The acid works by dissolving tiny passageways through the limestone, and needs a variety of other chemicals to help it on its way. Sanderson says the Kimmeridge limestone is “naturally fractured”. True, but geologists argue that the ancient fractures have been squished together by rocks of ages above, and are no longer open.

The oil industry has acidised in the Weald for decades. Acidising ranges from ‘an acid wash’ (simply cleaning out the well bore) to ‘matrix acidising’ (at low pressure, penetrating a few inches, scant feet at most, into the rock) to an ‘acid frack’, done at pressure with a higher concentration of chemicals.

Oil companies have, in the view of local campaigners, sought to muddy the extent of their acidising plans. Whatever the truth of what companies say at exploratory stage, local communities believe they will want to acid frack when they start producing, to get at more of the oil-bearing rock. Then, with the land already sullied and millions spent, they will apply to frack the surrounding “regular” shale. That’s one of the problems of our planning and permitting system – permission creep. “Oh no, we’re not fracking,” they can truthfully say. Not yet at least.

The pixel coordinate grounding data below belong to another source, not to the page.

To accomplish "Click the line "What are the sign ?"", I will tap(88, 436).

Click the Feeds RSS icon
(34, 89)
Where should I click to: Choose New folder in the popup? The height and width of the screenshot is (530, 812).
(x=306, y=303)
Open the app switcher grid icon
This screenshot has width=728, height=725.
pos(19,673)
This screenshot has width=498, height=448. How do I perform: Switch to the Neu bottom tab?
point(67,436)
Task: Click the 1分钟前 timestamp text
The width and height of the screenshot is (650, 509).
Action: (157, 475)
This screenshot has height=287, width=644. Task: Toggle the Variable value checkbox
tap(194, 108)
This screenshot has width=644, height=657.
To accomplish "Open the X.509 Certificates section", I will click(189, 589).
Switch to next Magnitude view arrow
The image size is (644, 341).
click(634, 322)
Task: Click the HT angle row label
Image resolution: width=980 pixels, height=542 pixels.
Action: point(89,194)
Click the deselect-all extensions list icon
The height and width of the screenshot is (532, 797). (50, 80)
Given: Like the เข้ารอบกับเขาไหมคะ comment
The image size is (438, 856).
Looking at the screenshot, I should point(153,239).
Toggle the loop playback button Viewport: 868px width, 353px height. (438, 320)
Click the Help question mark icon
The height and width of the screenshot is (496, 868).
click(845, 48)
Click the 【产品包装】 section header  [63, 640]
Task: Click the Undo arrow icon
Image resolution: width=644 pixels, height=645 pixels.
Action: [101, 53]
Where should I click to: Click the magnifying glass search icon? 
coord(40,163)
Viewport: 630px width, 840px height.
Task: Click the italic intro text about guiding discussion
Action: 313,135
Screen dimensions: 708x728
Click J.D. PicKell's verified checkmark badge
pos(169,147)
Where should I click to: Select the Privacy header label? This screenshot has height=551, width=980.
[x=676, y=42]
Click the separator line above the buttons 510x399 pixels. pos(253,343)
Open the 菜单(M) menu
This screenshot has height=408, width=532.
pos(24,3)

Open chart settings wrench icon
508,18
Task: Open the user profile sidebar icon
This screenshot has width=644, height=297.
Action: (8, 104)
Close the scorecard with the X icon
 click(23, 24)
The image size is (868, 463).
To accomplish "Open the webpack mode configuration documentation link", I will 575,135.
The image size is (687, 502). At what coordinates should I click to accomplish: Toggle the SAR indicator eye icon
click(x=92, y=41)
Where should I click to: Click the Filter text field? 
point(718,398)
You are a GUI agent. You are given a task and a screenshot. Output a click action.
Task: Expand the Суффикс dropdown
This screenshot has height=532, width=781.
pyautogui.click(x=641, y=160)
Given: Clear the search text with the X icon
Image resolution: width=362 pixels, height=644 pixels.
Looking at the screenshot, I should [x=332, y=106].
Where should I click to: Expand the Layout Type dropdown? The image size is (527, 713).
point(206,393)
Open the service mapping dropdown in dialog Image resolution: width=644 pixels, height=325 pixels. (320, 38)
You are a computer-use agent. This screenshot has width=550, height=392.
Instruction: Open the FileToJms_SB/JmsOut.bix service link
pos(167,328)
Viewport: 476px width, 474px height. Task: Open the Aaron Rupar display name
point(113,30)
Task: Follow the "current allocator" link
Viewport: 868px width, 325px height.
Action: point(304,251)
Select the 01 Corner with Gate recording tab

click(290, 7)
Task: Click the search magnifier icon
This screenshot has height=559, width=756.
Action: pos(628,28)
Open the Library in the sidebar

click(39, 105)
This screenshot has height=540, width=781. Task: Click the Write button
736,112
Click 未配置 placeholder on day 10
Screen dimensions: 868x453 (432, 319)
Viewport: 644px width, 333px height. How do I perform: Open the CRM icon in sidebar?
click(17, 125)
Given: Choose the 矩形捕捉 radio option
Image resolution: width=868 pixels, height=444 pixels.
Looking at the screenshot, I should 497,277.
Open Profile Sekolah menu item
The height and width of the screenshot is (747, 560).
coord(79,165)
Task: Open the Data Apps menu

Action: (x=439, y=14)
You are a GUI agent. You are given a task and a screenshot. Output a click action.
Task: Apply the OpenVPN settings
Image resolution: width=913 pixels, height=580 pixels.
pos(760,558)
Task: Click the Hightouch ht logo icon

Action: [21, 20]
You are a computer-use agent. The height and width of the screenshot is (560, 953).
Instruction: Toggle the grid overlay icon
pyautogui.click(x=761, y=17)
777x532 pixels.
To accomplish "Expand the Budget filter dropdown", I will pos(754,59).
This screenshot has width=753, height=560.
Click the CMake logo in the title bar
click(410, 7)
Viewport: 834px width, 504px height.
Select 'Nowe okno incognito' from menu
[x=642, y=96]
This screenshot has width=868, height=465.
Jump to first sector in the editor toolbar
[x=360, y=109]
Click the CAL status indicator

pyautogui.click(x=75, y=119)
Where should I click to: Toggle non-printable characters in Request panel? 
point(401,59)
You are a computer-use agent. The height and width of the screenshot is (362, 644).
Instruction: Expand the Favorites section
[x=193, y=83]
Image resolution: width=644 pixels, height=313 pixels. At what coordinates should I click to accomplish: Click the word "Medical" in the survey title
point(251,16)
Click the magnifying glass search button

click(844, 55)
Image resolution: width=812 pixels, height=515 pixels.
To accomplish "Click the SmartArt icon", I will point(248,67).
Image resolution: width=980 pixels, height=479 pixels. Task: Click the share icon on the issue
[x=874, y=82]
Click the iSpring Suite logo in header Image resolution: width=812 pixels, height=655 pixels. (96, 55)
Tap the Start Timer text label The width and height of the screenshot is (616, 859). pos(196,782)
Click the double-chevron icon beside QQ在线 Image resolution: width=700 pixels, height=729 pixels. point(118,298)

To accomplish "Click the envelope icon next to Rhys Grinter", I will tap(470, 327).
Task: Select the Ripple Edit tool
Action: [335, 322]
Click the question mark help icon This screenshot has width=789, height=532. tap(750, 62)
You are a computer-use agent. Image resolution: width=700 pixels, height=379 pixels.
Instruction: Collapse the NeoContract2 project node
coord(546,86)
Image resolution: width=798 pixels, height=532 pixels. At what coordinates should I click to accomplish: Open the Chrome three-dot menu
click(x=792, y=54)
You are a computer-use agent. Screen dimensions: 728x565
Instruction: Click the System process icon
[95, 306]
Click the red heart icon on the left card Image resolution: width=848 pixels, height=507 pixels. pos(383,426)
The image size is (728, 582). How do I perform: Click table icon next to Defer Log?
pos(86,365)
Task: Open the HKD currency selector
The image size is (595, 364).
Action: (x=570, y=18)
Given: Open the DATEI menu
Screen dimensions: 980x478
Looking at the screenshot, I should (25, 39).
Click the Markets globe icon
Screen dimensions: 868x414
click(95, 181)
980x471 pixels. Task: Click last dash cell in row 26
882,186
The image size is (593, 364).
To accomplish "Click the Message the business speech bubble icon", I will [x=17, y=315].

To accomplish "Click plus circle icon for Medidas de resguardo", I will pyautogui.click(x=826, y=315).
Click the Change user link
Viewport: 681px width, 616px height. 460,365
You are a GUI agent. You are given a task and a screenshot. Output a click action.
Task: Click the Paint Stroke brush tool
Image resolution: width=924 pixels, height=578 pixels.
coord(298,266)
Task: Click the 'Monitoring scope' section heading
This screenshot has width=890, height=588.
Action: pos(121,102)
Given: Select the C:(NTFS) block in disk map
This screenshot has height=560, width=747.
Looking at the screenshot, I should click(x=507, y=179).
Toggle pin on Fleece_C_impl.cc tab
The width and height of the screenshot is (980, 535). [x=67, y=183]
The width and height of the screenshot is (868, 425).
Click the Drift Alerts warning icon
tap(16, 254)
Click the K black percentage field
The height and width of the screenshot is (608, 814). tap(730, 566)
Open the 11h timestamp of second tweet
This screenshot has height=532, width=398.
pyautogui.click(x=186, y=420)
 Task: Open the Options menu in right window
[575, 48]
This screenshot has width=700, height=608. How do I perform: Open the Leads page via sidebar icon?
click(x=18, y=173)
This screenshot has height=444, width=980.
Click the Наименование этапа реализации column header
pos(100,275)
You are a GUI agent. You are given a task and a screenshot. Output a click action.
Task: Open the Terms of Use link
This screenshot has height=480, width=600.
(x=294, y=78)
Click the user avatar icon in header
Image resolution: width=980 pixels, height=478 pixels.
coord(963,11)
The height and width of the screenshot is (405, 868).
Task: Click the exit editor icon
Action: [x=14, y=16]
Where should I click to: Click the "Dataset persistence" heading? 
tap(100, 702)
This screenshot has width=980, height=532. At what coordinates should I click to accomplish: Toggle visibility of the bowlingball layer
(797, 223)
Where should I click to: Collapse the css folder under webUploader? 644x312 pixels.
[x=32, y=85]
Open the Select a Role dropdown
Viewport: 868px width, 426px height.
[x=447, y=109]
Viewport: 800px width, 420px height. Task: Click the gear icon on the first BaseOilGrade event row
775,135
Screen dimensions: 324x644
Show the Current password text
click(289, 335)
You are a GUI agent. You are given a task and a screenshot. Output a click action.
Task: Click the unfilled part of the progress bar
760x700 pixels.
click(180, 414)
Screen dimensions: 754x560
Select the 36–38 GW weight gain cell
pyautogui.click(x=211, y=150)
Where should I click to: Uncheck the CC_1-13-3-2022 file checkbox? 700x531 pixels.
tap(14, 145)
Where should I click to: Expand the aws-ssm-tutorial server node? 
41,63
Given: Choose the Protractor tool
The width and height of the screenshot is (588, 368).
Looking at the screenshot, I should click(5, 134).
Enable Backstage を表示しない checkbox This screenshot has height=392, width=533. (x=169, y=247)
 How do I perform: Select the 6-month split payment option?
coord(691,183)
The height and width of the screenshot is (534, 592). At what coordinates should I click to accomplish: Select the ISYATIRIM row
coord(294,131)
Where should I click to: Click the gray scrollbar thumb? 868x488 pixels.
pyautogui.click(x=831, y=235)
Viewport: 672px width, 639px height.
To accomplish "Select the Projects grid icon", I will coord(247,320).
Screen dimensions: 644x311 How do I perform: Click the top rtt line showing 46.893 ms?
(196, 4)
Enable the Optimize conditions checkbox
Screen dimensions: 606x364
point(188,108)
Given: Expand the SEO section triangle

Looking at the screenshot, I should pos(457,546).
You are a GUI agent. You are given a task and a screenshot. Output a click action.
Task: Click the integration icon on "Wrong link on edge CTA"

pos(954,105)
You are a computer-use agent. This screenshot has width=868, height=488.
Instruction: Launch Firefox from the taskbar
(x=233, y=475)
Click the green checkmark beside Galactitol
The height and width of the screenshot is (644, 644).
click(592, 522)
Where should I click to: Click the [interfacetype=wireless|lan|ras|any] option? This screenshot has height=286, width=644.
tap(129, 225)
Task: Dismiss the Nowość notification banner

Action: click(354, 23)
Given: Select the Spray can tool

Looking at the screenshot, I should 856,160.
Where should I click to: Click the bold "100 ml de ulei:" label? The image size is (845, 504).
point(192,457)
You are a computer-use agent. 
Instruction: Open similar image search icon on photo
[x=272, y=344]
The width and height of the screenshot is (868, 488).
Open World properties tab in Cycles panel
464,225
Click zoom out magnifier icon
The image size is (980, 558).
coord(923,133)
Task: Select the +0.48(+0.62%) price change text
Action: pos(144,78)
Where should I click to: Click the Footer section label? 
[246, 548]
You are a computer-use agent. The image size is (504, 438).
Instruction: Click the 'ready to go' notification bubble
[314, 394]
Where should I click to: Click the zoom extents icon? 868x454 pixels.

Calling these new Weald oil wells “conventional” risks making them a non-issue for communities, media and planners. The Conservative manifesto promised to make all “non-fracking” oil and gas drilling “permitted development” – the kind of minor development you don’t need to bother the planners about, like a small shed or conservatory. It would mean no need for planning permission, no council influence on lorry routes, no say for local communities.

The communities around the Broadford Bridge site are not scaremongers. They know that oil wells offer few jobs for local workers, and that the wildly exaggerated compensation on offer will in no way offset the losses for local tourism, farms, and the potential drop in house prices.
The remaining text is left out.